Quite, earlier in the thread I post that I was getting 110 MB/s from a
network disk on a rpi4 4GB, 860 Samsung EVO, using Samba. That is near
as damn it full Gigabit.

I just checked using CrystalDiskMark:

-----------------------------------------------------------------------
CrystalDiskMark 6.0.2 x64 (C) 2007-2018 hiyohiyo
                           Crystal Dew World : https://crystalmark.info/
-----------------------------------------------------------------------
* MB/s = 1,000,000 bytes/s [SATA/600 = 600,000,000 bytes/s]
* KB = 1000 bytes, KiB = 1024 bytes

    Sequential Read (Q= 32,T= 1) :   118.248 MB/s
   Sequential Write (Q= 32,T= 1) :   114.832 MB/s
   Random Read 4KiB (Q=  8,T= 8) :    51.672 MB/s [  12615.2 IOPS]
  Random Write 4KiB (Q=  8,T= 8) :    33.194 MB/s [   8104.0 IOPS]
   Random Read 4KiB (Q= 32,T= 1) :    46.954 MB/s [  11463.4 IOPS]
  Random Write 4KiB (Q= 32,T= 1) :    34.565 MB/s [   8438.7 IOPS]
   Random Read 4KiB (Q=  1,T= 1) :     6.425 MB/s [   1568.6 IOPS]
  Random Write 4KiB (Q=  1,T= 1) :     6.543 MB/s [   1597.4 IOPS]

   Test : 1024 MiB [Y: 7.5% (34.4/457.4 GiB)] (x5)  [Interval=5 sec]
   Date : 2020/12/13 10:20:14
     OS : Windows 10 Professional [10.0 Build 19041] (x64)

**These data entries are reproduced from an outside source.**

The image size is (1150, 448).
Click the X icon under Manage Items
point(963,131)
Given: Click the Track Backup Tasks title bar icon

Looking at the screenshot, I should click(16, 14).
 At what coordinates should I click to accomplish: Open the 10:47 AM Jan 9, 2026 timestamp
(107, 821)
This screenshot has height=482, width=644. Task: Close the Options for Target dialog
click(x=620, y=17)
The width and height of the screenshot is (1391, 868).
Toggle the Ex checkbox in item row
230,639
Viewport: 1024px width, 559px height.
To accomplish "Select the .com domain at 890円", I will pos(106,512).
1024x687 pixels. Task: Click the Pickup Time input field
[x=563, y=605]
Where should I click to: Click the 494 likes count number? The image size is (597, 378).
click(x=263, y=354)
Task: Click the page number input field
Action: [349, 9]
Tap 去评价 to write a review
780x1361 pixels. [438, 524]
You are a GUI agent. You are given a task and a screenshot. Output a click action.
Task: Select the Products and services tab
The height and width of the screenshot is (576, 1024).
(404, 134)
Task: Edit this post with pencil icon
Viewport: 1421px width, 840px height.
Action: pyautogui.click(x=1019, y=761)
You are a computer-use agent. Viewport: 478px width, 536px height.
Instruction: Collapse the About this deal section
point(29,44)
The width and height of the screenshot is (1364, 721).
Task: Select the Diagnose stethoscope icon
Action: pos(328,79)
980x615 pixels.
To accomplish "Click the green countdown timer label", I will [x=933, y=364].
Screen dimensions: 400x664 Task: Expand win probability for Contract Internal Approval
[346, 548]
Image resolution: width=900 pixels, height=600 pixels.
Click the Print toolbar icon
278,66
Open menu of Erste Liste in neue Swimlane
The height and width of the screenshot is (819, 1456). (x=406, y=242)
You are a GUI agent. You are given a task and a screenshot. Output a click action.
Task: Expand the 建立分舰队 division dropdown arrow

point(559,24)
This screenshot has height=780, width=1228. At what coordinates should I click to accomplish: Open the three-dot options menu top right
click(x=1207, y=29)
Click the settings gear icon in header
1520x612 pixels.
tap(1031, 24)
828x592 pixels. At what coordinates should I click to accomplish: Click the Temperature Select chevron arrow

>> therfore performance will be better than your current set-up even if it
>> is not as good as a dedicated NAS
>>
>> in a domestic environment how critical is this anyway?
>>
>> as always it boils down to fast, reliable, cheap - choose any 2.
>
> or 3 if using a pi4 :-)
>

Initially I had problems with my USB/PSU, but I replaced it with a
mobile phone one and the rpi4 is now rock solid, all 3 as you say.